Sustainable Home Design: the Steps to Success


Home Designing Steps

 The design step in the home building process is pivotal because so many decisions are being made that affect the long-term impact of your home on the environment. If low-carbon living is one of your goals, there are a few clear choices that can help you enjoy the convenience and beauty of a new home while starting a cycle that will reduce your environmental impact for years to come. Consider these steps to ensure your low carbon footprint when designing a home:

Step One: Consider the Site and Surroundings

One of the ways you can make a major impact through your home design is by actually choosing a location that reduces your daily carbon footprint by doing walkable. Location will fragment a forest or disturb local wildlife, so checking on the site is essential before committing to building a house there.

Lastly, many choose to take up the Living Building Challenge, which plushes design to not only create a better space for the humans who use the building, but a space that does good for the world.

Step Two: Design for the Site You Select

Many famous unusual buildings were known for having seemed to grow up out of the environment in which they were located; this is the ideal of site-specific design. Once you know the site is right for you, notice how water flows through the site, what kind of sunlight and wind exist in the area, and how the sunlight falls on the site. These factors allow you to choose where to put windows, how to incorporate renewable energy options, and how to reduce energy use for things like natural drainage.

Architects will be able to help you note the natural advantages of your space and rather than working against a unique site in order to make a home look like others, they can offer surprising and unique features that will benefit you because of the unique location.

Step Three: Minimize Your Resource Needs

While generating new electricity for one's home via sustainable energy is nice, one of the best ways to reduce a carbon footprint is to never need those resources in the first place; after all, new energy systems require components and parts that are resource-intensive to make.

By using passive solar, a design principle that takes full advantage of south-facing windows to heat a home as well as appliances that require the minimum amount of water to function, you can make your home more sustainable without inefficient choices. Even choices like double and triple pane windows make a homeless likely to lose the heat that you generate for it, meaning that a home can stay snug and warm longer without burning more fuel.

Step Four: Efficient Space

Planning The "tiny house" movement and the design of cabins inside boats both demonstrate a principle that ought to be true for regular living spaces as well: every place in a home should have a purpose, and a home shouldn't simply be large and roomy to accommodate greater and greater amounts of possessions.
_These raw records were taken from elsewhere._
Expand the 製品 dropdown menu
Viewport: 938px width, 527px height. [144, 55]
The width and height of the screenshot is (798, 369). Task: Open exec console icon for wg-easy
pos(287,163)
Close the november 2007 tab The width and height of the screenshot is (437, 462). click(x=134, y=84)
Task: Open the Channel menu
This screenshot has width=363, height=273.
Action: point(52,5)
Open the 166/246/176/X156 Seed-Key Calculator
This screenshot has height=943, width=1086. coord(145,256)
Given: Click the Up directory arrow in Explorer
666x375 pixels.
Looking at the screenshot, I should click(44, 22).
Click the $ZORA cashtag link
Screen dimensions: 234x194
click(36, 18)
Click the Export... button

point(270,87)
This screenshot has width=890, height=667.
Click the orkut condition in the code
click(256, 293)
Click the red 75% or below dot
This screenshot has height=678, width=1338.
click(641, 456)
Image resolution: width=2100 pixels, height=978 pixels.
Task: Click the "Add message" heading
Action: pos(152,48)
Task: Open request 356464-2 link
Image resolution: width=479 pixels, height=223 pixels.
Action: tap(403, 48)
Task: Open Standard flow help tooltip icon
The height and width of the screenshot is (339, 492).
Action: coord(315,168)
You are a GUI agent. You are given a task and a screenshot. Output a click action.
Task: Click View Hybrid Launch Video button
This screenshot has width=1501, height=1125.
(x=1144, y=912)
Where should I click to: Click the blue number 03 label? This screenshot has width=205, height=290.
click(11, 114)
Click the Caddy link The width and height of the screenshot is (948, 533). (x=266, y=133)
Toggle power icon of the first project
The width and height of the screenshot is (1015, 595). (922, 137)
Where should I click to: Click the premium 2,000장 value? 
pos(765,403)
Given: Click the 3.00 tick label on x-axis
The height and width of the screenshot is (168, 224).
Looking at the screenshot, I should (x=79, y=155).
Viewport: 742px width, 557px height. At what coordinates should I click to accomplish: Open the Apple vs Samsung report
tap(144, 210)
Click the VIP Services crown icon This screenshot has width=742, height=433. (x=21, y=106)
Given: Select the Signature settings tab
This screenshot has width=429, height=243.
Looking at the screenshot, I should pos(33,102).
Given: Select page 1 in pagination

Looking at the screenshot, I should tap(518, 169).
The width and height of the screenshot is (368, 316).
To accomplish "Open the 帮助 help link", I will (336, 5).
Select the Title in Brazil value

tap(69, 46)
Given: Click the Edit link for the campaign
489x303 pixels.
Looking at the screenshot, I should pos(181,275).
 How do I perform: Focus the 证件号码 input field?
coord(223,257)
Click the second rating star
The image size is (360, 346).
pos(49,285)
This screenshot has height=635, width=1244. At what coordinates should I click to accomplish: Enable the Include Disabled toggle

As you consider the space you need, work with your home floor plan designers to make sure that you make great use of space and reduce how much of it you need; after all, materials have an environmental effect and every square foot that you must heat and cool for years to come has an energy signature.

This doesn't mean that you cannot have open spaces, but design your open spaces to have a low impact on your carbon footprint; whether that is an irony passive solar porch or a home that relies on an outdoor patio for much of its gathering space, you'll have a more responsible level of energy consumption and resource need if your home is the right size and not too large for you and your family.

Step Five: Choose Sustainable Materials

One of the importing part is choosing the right construction and building materials. While many have positive associations with a particular material like natural wood tones, one of the important factors in choosing home materials is whether or not they have low embodied energy. This metric is a way to look at every process that goes into getting that material to your build site, whether it starts with mining or logging, a processing plant, transportation, and cutting.